A vintage tin toy robot collection belonging to Anthea Knowles, UK, 16th May 1980. (Photo by ... [+] Fresco/Evening Standard/Hulton Archive/Getty Images)
Getty ImagesOne of the biggest questions in our new high-tech world is how soon we’re going to get physical AI agents in the form of advanced robotics.
You could also debate whether those robots are going to be humanoid, or somehow different.
But either way, there’s a consensus that one way or another, these new companions are coming to our world soon.
Jim Fan is a researcher at Nvidia, and has been talking about how imminent physical AI is.
“Robots will not be trained in isolation,” he posted on X on Christmas Eve. “They will be simulated as an ‘iron fleet’, deployed in real-time graphics engines, and scaled across a huge cluster to produce the next trillions of high quality training tokens.
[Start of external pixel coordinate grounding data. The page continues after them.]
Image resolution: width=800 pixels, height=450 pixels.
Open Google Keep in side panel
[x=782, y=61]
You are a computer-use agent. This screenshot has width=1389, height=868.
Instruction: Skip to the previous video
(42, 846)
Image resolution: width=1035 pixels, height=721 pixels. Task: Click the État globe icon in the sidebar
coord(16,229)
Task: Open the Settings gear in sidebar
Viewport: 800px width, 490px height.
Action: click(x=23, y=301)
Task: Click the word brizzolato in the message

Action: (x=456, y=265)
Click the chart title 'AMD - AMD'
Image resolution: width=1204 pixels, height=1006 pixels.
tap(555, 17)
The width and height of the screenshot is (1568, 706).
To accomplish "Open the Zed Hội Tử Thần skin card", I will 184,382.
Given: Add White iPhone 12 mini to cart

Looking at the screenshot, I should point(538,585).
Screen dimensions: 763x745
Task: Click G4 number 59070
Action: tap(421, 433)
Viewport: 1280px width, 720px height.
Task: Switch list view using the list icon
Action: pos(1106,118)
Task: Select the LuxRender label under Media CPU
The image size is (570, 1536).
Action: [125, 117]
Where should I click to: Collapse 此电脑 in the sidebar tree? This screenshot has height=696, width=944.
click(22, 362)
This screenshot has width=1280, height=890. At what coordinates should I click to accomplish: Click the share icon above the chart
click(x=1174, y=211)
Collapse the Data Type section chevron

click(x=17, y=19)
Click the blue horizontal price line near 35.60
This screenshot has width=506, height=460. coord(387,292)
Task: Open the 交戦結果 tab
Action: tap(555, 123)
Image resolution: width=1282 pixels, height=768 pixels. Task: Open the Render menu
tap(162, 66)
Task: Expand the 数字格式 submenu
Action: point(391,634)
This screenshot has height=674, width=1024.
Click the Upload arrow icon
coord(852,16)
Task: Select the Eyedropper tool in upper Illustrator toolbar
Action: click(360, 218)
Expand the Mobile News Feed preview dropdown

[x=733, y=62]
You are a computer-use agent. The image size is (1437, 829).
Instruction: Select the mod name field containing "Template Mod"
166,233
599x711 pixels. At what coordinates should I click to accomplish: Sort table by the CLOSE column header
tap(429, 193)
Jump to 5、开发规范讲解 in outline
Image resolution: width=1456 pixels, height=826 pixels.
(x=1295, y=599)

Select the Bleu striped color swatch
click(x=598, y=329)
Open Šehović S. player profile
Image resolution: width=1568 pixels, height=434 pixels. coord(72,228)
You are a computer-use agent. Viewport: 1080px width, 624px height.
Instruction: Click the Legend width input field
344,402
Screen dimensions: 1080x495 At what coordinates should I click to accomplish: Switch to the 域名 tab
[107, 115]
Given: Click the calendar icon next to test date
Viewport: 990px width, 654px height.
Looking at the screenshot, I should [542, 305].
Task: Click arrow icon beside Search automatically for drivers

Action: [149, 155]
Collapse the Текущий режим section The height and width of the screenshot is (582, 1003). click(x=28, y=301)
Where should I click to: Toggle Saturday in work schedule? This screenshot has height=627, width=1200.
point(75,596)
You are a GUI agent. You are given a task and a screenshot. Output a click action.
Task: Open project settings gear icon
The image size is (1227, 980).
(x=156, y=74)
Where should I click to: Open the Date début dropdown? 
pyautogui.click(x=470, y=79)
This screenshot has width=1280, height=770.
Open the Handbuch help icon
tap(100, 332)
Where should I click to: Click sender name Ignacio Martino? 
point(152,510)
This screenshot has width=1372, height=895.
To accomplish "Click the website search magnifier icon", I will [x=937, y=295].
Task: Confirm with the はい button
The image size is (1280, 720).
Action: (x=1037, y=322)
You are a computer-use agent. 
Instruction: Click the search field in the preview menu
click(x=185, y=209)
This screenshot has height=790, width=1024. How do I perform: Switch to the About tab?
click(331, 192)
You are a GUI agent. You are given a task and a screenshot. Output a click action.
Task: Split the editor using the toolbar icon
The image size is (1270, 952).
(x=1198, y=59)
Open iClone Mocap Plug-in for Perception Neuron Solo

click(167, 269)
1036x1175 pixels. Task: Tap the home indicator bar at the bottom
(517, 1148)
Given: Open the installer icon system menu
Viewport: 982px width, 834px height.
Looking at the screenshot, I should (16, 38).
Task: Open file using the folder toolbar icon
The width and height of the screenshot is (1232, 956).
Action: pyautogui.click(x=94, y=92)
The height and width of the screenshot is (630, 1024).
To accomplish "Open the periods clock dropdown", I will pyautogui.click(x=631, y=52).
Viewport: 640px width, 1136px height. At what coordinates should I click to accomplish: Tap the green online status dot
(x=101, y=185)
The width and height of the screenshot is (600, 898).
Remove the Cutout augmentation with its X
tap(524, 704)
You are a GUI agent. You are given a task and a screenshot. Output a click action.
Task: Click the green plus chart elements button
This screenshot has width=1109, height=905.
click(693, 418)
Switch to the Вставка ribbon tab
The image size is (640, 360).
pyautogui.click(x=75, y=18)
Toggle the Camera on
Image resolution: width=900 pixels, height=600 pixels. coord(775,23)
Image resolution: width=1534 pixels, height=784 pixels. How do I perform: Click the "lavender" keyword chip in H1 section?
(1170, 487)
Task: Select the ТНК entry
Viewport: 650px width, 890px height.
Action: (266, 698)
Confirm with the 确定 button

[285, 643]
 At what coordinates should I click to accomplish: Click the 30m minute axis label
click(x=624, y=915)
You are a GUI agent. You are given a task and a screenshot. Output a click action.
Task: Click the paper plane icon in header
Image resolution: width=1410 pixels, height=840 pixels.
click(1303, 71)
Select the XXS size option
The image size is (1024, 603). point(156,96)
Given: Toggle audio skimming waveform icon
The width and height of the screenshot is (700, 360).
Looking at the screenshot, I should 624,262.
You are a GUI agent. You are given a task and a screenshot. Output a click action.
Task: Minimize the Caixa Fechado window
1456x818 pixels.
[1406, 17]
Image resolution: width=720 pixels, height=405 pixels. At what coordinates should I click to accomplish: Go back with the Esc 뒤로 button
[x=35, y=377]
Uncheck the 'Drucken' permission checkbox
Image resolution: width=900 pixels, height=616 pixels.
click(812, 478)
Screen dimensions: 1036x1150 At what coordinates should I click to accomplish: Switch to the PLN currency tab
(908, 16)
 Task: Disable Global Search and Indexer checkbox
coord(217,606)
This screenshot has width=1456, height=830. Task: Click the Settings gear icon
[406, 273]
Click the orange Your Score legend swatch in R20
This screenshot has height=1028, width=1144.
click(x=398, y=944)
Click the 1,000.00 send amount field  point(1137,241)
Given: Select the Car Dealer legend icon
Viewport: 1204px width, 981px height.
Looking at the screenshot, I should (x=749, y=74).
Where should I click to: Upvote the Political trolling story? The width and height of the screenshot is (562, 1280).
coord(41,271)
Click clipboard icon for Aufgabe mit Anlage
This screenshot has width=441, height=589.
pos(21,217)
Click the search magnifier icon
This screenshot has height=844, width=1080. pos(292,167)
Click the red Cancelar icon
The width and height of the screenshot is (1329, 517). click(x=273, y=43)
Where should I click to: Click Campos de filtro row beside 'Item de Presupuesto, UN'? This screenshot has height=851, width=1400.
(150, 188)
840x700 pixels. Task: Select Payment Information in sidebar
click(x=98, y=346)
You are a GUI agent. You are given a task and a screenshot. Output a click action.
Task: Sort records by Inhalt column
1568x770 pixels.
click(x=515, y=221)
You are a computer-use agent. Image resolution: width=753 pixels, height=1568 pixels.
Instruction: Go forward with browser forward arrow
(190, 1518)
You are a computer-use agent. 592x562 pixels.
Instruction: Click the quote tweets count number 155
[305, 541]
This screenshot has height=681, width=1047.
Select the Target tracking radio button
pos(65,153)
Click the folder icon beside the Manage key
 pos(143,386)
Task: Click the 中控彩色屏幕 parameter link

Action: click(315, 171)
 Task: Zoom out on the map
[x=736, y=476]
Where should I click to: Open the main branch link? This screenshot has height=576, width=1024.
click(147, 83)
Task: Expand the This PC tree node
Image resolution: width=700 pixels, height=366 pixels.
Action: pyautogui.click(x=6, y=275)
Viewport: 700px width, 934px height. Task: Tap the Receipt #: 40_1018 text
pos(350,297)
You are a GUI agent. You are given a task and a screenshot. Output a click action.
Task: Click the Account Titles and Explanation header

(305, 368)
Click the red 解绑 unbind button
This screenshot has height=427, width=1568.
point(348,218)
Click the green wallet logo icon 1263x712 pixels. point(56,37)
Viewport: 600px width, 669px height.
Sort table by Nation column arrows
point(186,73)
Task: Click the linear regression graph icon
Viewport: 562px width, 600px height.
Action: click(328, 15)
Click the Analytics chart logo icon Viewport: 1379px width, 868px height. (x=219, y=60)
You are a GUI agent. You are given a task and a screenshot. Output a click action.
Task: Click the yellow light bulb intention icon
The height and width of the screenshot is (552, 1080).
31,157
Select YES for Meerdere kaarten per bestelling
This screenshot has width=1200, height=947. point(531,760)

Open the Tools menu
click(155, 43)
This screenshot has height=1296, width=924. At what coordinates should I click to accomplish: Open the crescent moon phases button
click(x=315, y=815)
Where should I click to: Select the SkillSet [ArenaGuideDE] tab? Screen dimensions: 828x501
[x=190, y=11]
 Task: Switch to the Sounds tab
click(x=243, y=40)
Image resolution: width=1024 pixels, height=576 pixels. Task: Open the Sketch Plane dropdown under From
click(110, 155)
The majority of embodied agents will be born in sim, and transferred zero-shot to our real world when they are ready. They will share a ‘hive mind’ that sends latent embeddings back and forth to coordinate a multi-agent physical task.”
However, in a LinkedIn post that goes deeply into the mechanics of AI agents, he also suggests that this kind of intelligence is largely going to be disembodied first.
“Before we have a million robots in the physical world, we will first see a billion embodied agents in virtual worlds,” Fan writes. “Gaming is the second major area I'm dedicated to in 2024. AI and Gaming are born for each other, and their happy marriage is just getting started.”
The Evolution of AI
One interesting bit in this post is where Fan calls game environments a “primordial soup for generalist AI to emerge.” Citing examples of Minecraft algorithms, he noted how agents are bounded by the complexity of their surroundings.
“There are a lot more games that require extremely advanced perception, agility, exploration, reasoning, and planning,” he writes. “We are just starting to scratch the surface.”
Attention Mechanisms
Fan also makes reference to some of the advanced strategy being used by today’s LLM engines.
I’ve written extensively about the idea of the modern transformer – as a critical part of LLM design. The transformer acts as a kind of “attention mechanism,” to allow the model to focus more on what’s important to humans, and less on what’s less relevant. That in itself cuts down on resource intensity for any given task , and creates enormous efficiencies for high-token systems.
“Tokens are actively selected by the agent itself through exploration,” he writes. “It (the agent) can choose to experiment with things that maximally reduce its internal uncertainties - kind of like how human curiosity works.”
It’s interesting to think about the AI engines having this drive, and how they would gain knowledge, or, as Fan puts it, “reduce their internal uncertainties” – which, in fact, sounds kind of like a fancy phrase for learning itself…
The New Non-Player Character
“I believe 2024 is an inflection point,” Fan continues. “The Digital Westworld is coming, and will transform the industry once and for all.”
As he describes how non-player characters will act, think about how we have viewed NPCs in the past – as stilted, evidently artificial players, in contrast to fully human ones.
“Games will feel truly alive,” Fan adds. “The characters will interact with humans and each other, form relationships, take consistent actions over their lifetime, and react in human-like ways. Each game will have infinite replay value, and each player will have (a) unique and tailored experience.”
If you’ve already heard a young gamer talking about forming relationships with non-player characters in today’s games, get ready, because this sort of thing is going to expand as the NPCs really become more human.
“As video games have evolved, the technology underpinning NPCs has had to evolve with them,” wrote Ilya Gelfenbeyn at Inworld in January of last year, commenting on this advancement. “The evolution of NPC behavior has been shaped by advancements in technology opening up new opportunities for more complex trait scripts, also known in the industry as a job system. Put simply, this means NPCs can be scripted to respond in a larger number of ways according to set variables.”
What’s Ahead
At the end of the day, we’re likely to see a lot of these advances as a sort of gamified reality. They’ll come in in the form of entertainment and explorative play, but they’re likely to go beyond that, to become vital parts of our experience as humans.
As for the physical robots, we’re likely to see that play out in a utilitarian way, too. People always talk about the butler robot, and when we’re going to get that. At the same time, population is declining, and labor is in demand. We’re soon going to have all of these automatons doing the work.
Anyway, I’ll bring you more as it develops through 2025.